To-do item. Copy the lines from the one containing "is (521, 441)." down to the one containing "toc-item-sub-selected: Sub is", changing "image size" to "screenshot size" and keeping everything else the same. Give only those lines, and leave the pictures out.

Extracted records.
++++++++++
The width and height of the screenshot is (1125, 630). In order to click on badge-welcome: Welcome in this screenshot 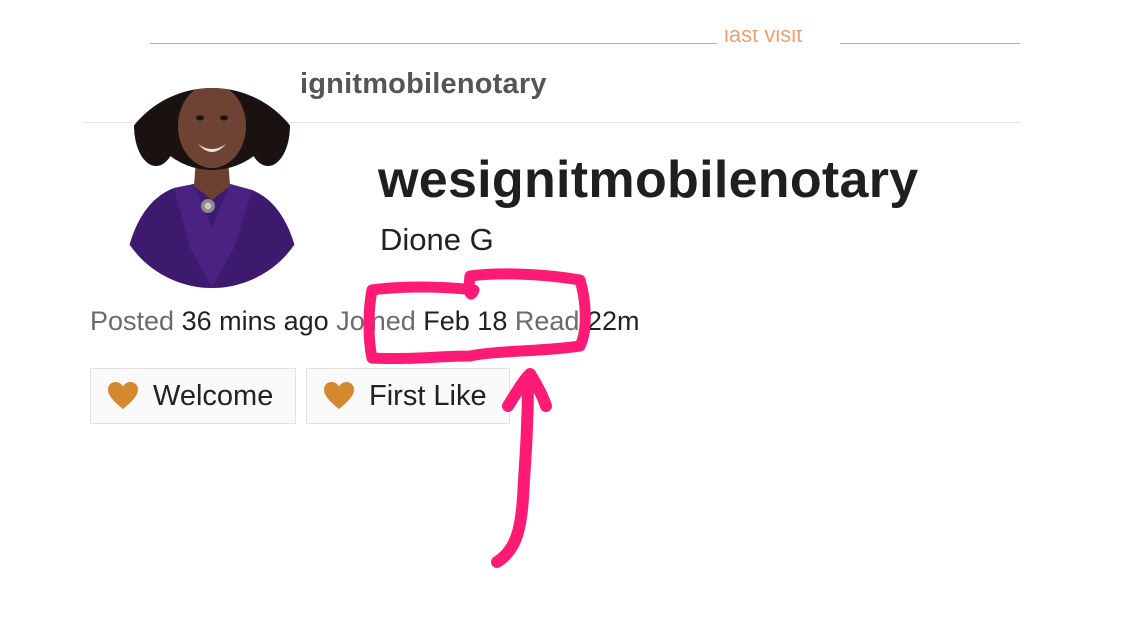, I will do `click(193, 396)`.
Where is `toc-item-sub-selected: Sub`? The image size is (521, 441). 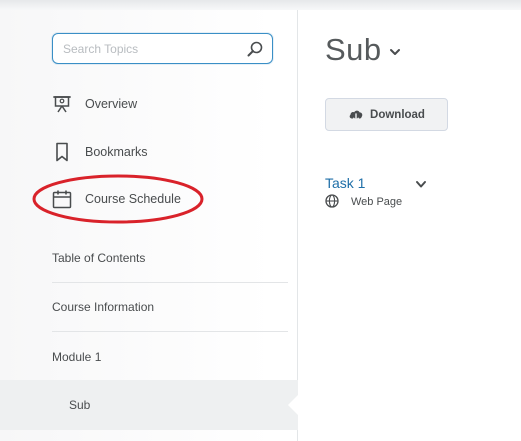
toc-item-sub-selected: Sub is located at coordinates (150, 405).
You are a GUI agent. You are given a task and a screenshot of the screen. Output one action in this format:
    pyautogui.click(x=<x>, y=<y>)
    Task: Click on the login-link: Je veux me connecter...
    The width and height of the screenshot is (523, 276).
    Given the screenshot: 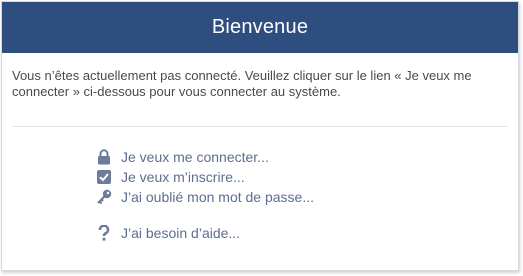 What is the action you would take?
    pyautogui.click(x=204, y=157)
    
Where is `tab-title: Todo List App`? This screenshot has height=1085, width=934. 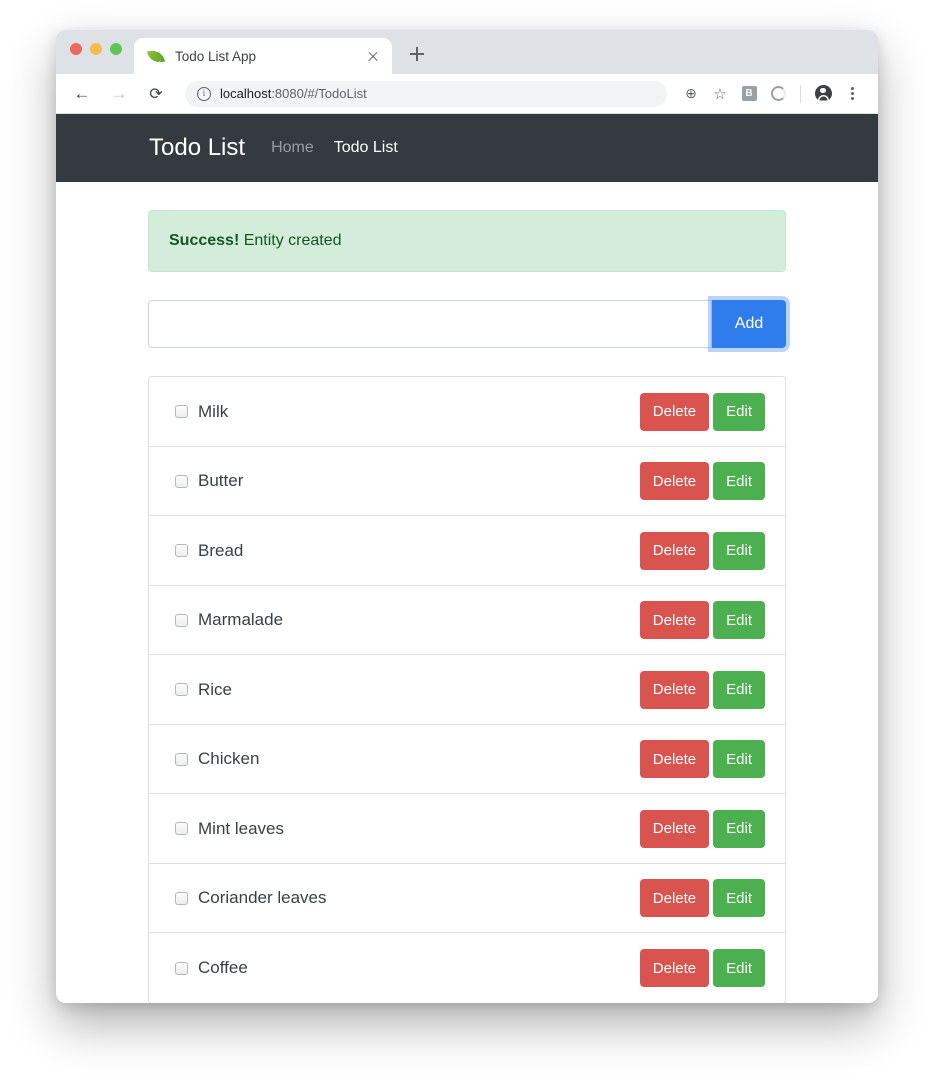 tab-title: Todo List App is located at coordinates (216, 56).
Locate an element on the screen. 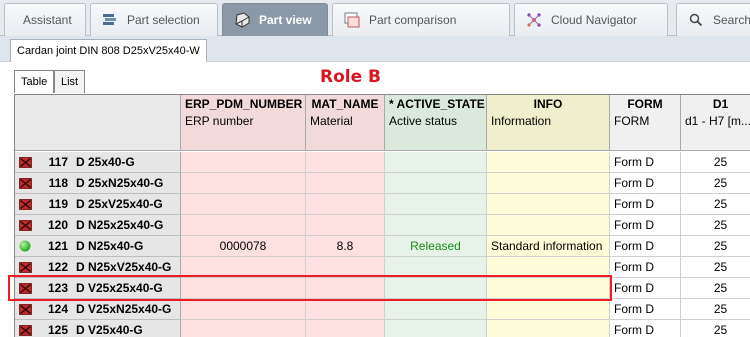 This screenshot has width=750, height=337. corner-header is located at coordinates (98, 123).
++++++++++
Reply to the task.
Where is `toc-item-sub-selected: Sub`? The screenshot size is (521, 441). 
toc-item-sub-selected: Sub is located at coordinates (150, 405).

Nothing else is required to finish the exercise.